Blocking this binding is designed to starve the cell, preventing proliferation and growth. As a result, unedited resident HSCs will be inhibited by the antibody, while the edited transplanted HSCs will be free to grow. Importantly, the edit only alters a single amino acid in CD117, which allows the receptor to still function by binding to other growth factors critical for the development of hematopoietic lineages.

Mephalan is designed to impede the growth of cancer cells, which are eventually destroyed by the body. However, the growth of normal cells may also be affected by melphalan, which is sold under the brand name Evomela® by Acrotech Biopharma and as Alkeran® by GlaxoSmithKline (GSK).

“I don’t think they will supplant busulfan,” Sheehan added.

Ex vivo therapy

BEAM-101 is an ex vivo therapy designed to produce base edits that are intended to potentially alleviate the effects of sickle cell disease by mimicking genetic variants seen in individuals who have hereditary persistence of fetal hemoglobin.

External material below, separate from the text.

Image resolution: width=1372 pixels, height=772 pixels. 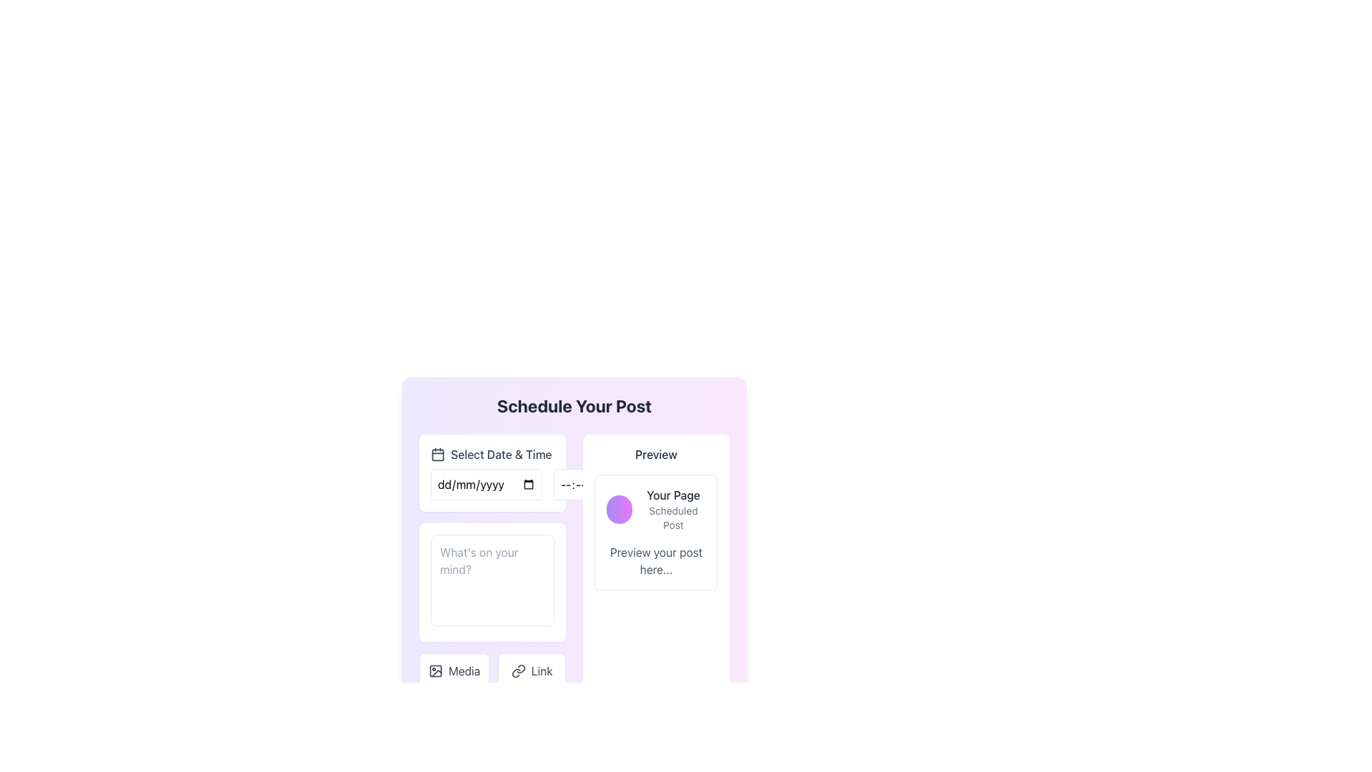 I want to click on the calendar icon located on the right side of the date input field within the Combined component, so click(x=492, y=484).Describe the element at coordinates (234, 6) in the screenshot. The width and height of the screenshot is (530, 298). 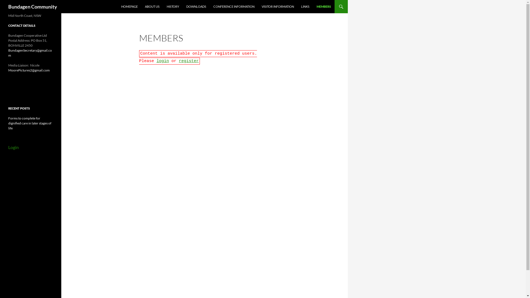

During Beam’s third-quarter earnings call, executives said the cause of idiopathic pneumonia syndrome was based on the timing and extensive clinical work-up on the patient.

Before the death, the patient’s blood appeared to be correcting and normalizing, suggesting the BEAM-101 drug product was working, Sami Corwin, PhD, an analyst with William Blair, highlighted from the call in a research note.

“While the patient death is unfortunate, we see the event as highlighting the need for less-toxic preconditioning options,” Corwin observed.

According to Beam, no Grade 3 or higher adverse events (AEs) or serious AEs related to treatment with BEAM-101 were seen in any of the six patients dosed with the treatment. The initial safety profile for the patients was consistent with busulfan conditioning and autologous hematopoietic stem cell transplantation (HSCT).

All six dosed patients achieved their target cell dose with either 1 or 2 mobilization cycles.

The four patients who had one month or more of follow-up achieved neutrophil engraftment at a median of 17 (15–19) days, and platelet engraftment at a median 20 (11–34) days. All four patients experienced rapid and robust fetal hemoglobin (HbF) induction by Month 1 (>60%) and corresponding sickle hemoglobin (HbS) reduction (≤36%) in non-transfused blood, which was sustained over time, Beam reported.